#### [Material for this exercise]
· · ·
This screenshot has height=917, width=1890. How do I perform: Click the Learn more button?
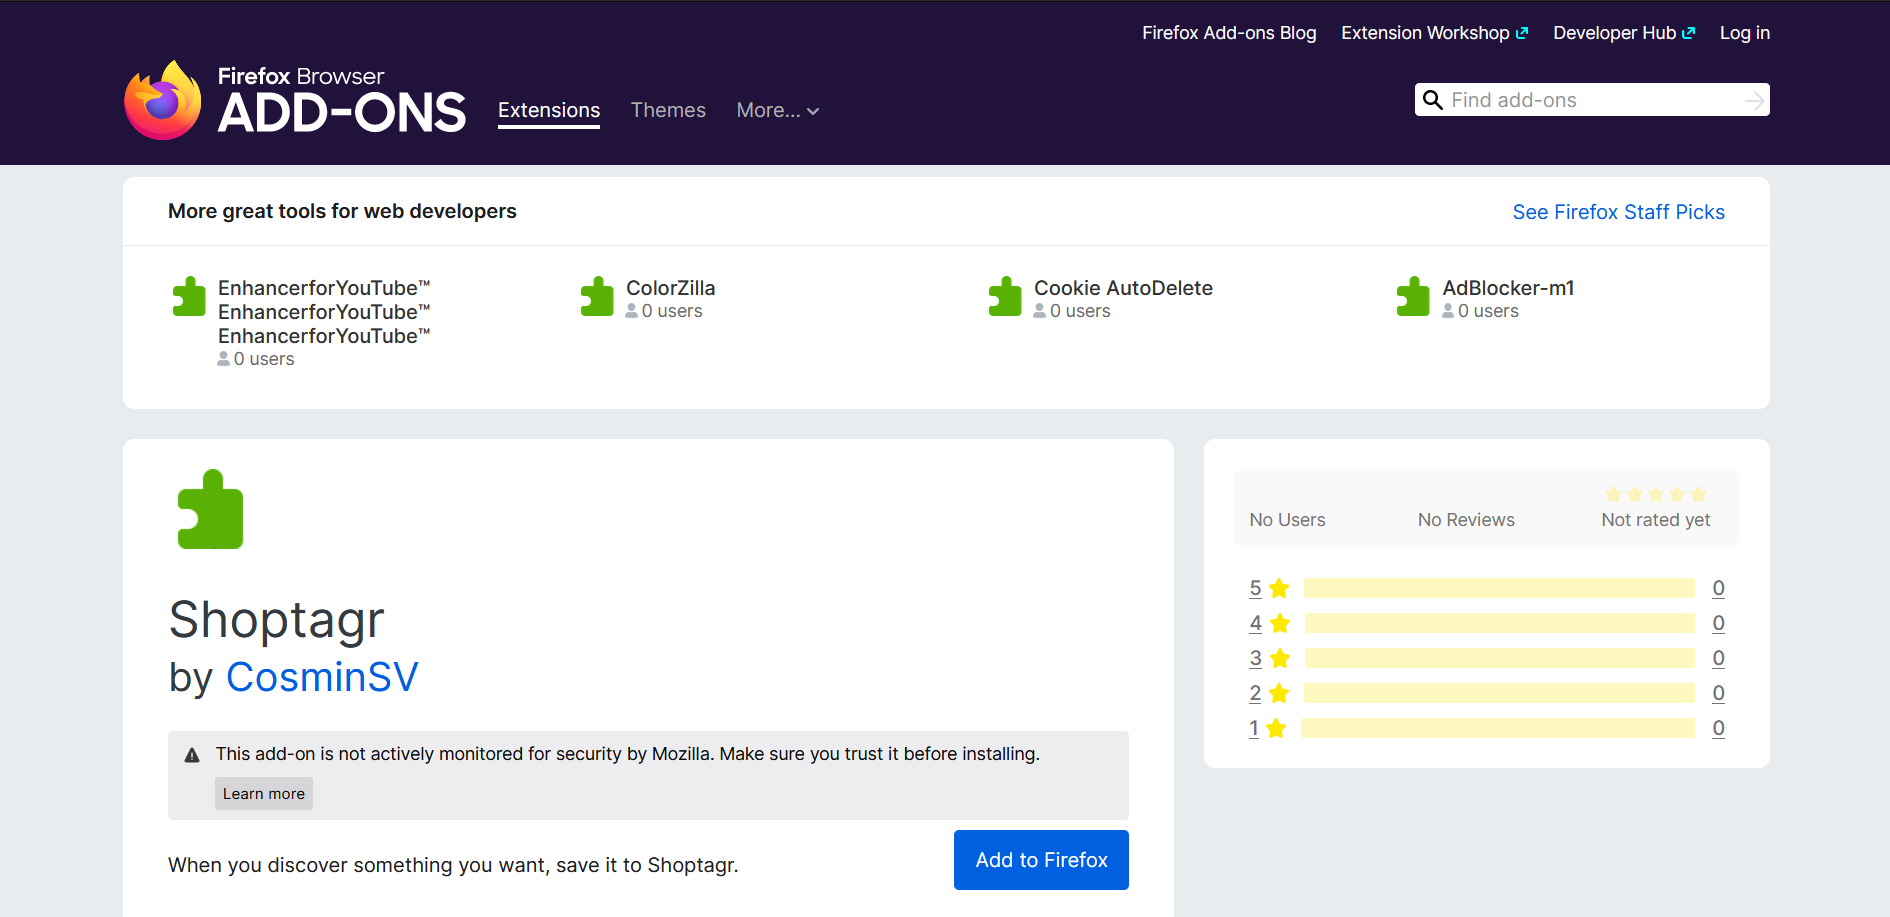(263, 793)
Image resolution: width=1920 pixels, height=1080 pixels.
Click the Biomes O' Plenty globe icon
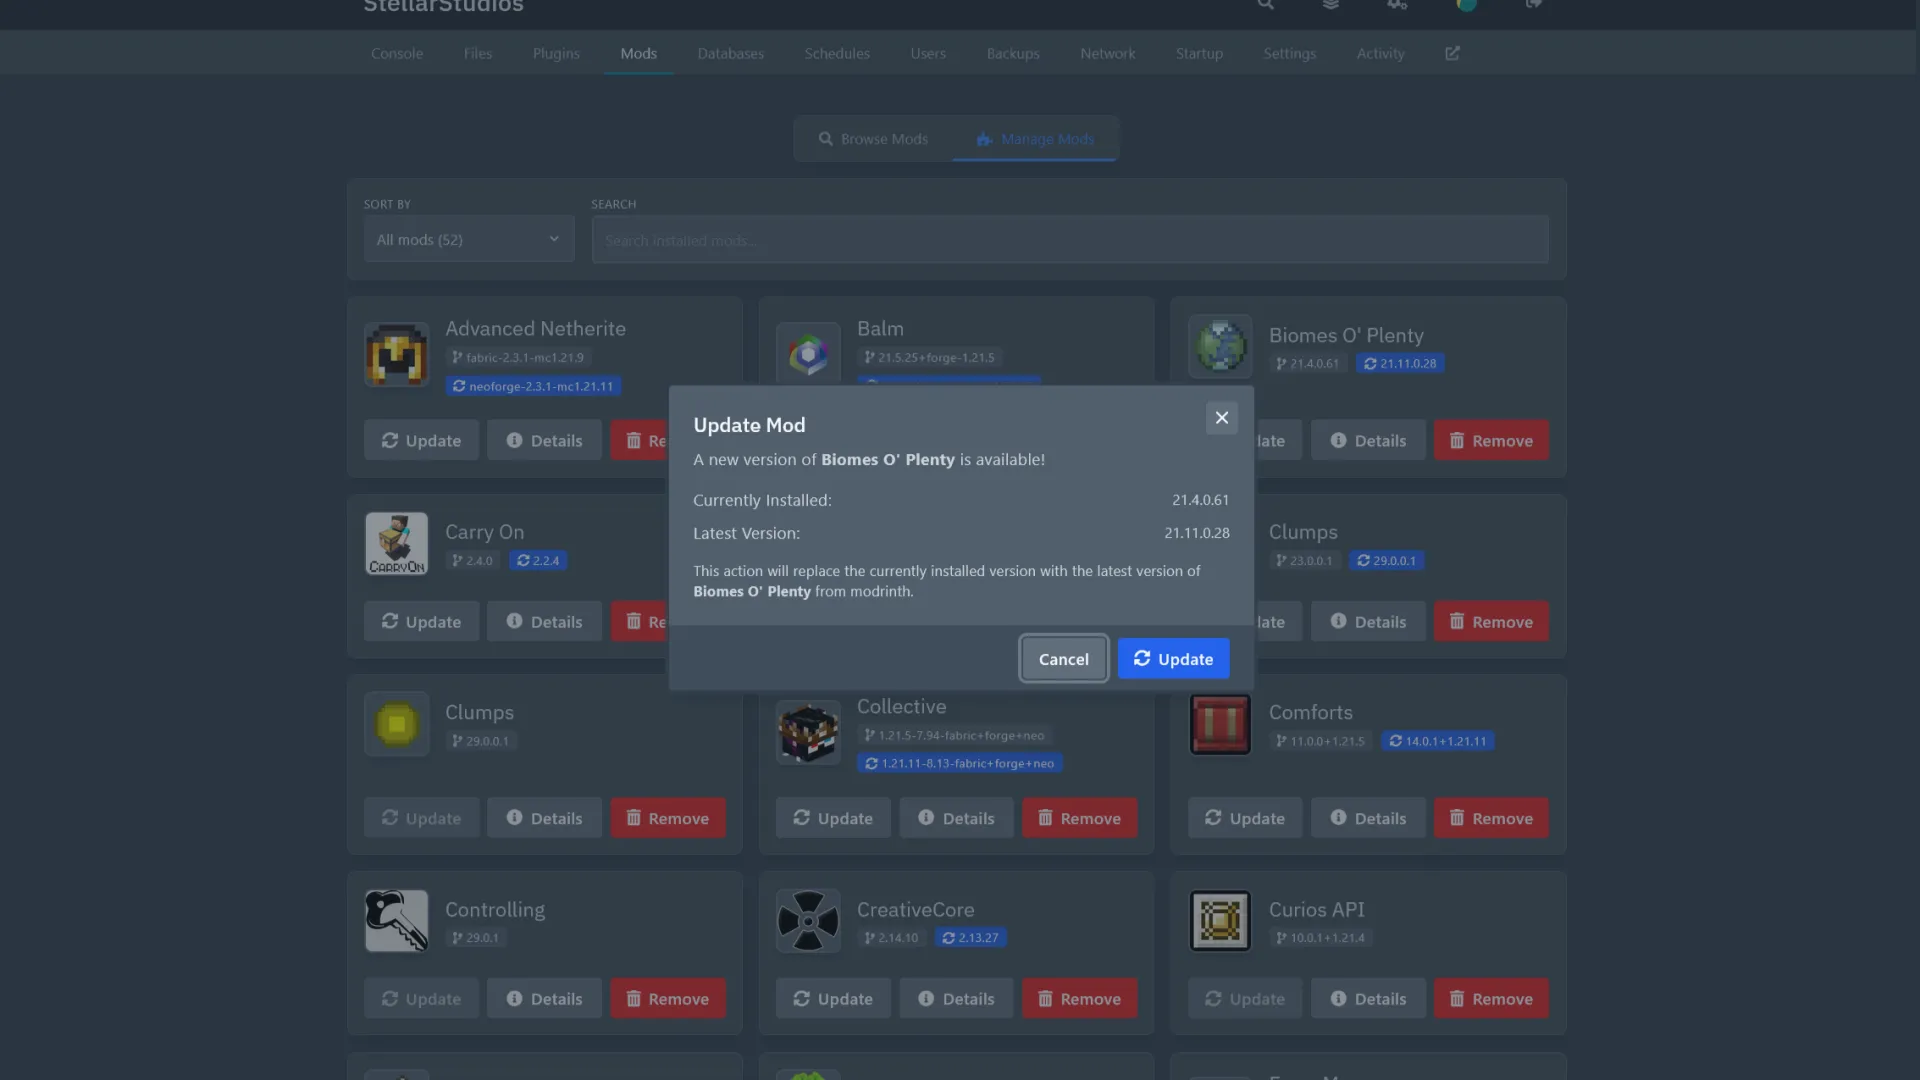point(1219,347)
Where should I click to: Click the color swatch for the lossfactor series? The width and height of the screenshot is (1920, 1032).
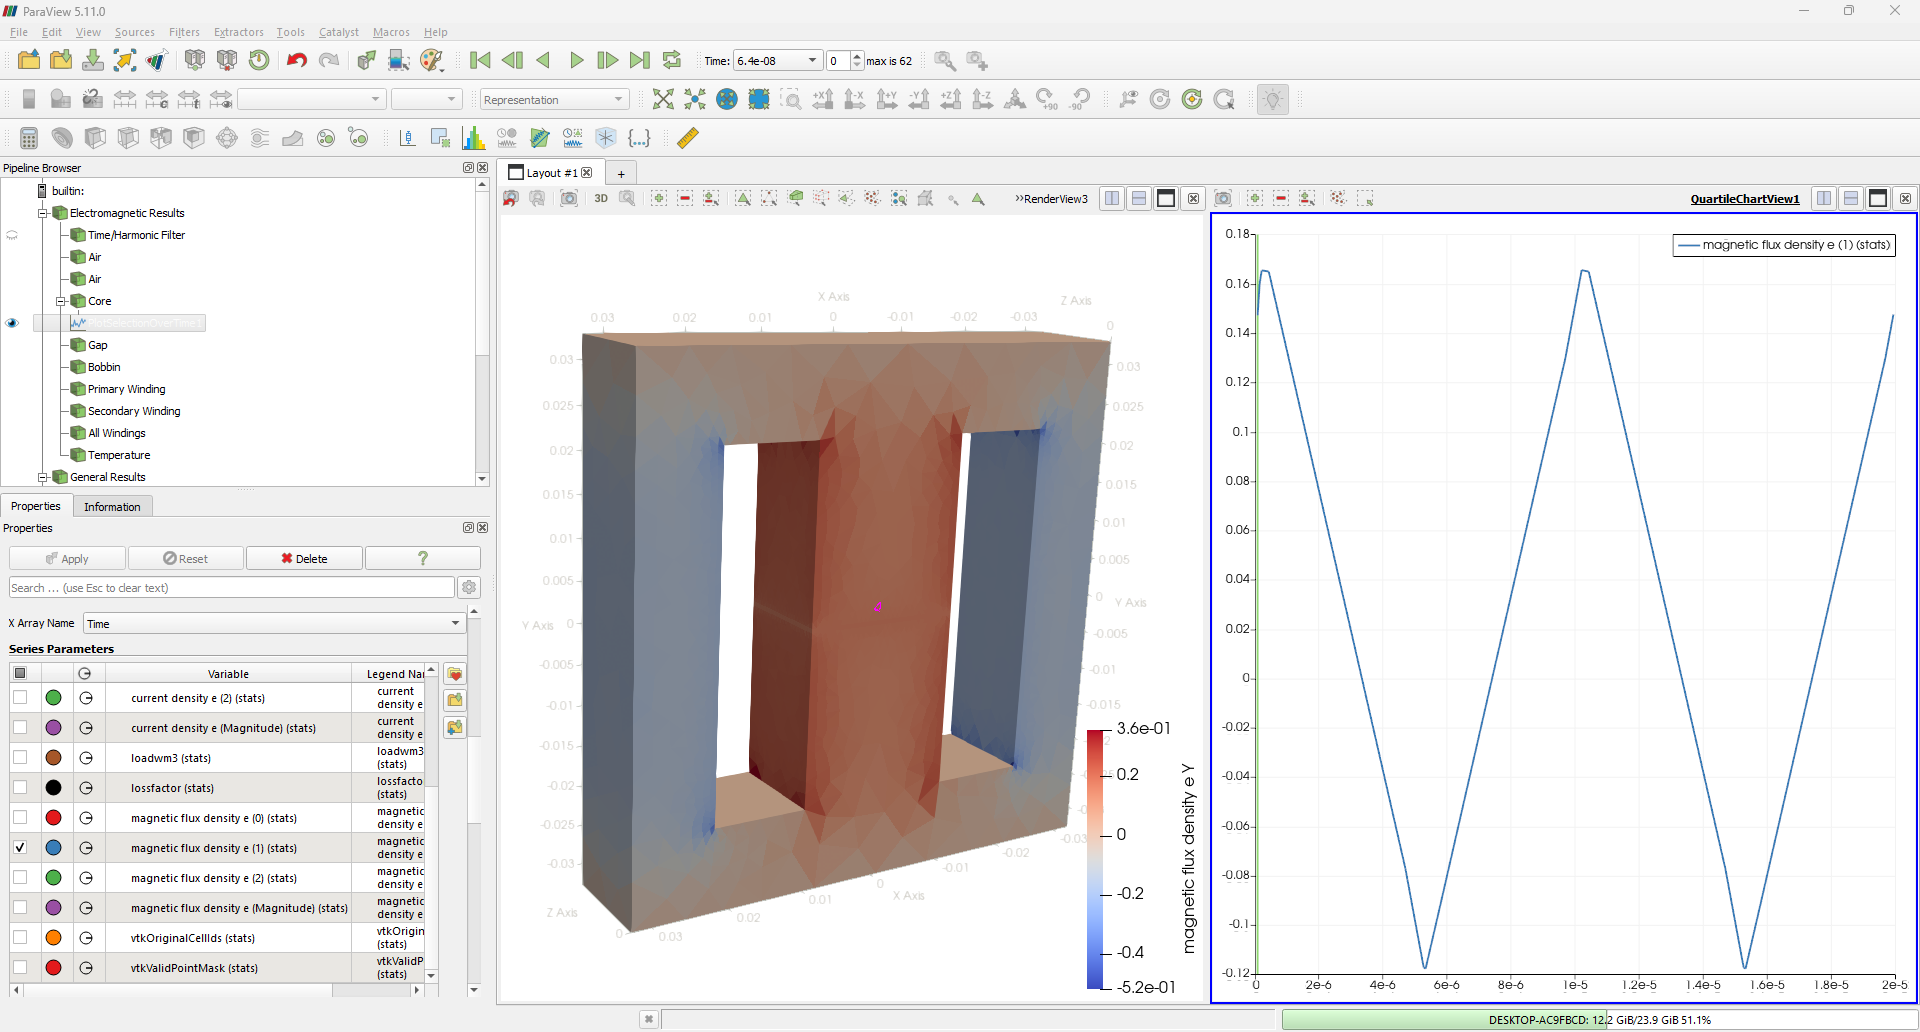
· · ·
#### [What needs to be done]
All of the lines above must be printed again exactly, and no picture may appear in the copy.

#### [Response below]
This screenshot has height=917, width=1890. How do I perform: Click the Learn more button?
(263, 793)
Image resolution: width=1920 pixels, height=1080 pixels.
Click the Biomes O' Plenty globe icon
point(1219,347)
Where should I click to: Click the color swatch for the lossfactor series? The width and height of the screenshot is (1920, 1032).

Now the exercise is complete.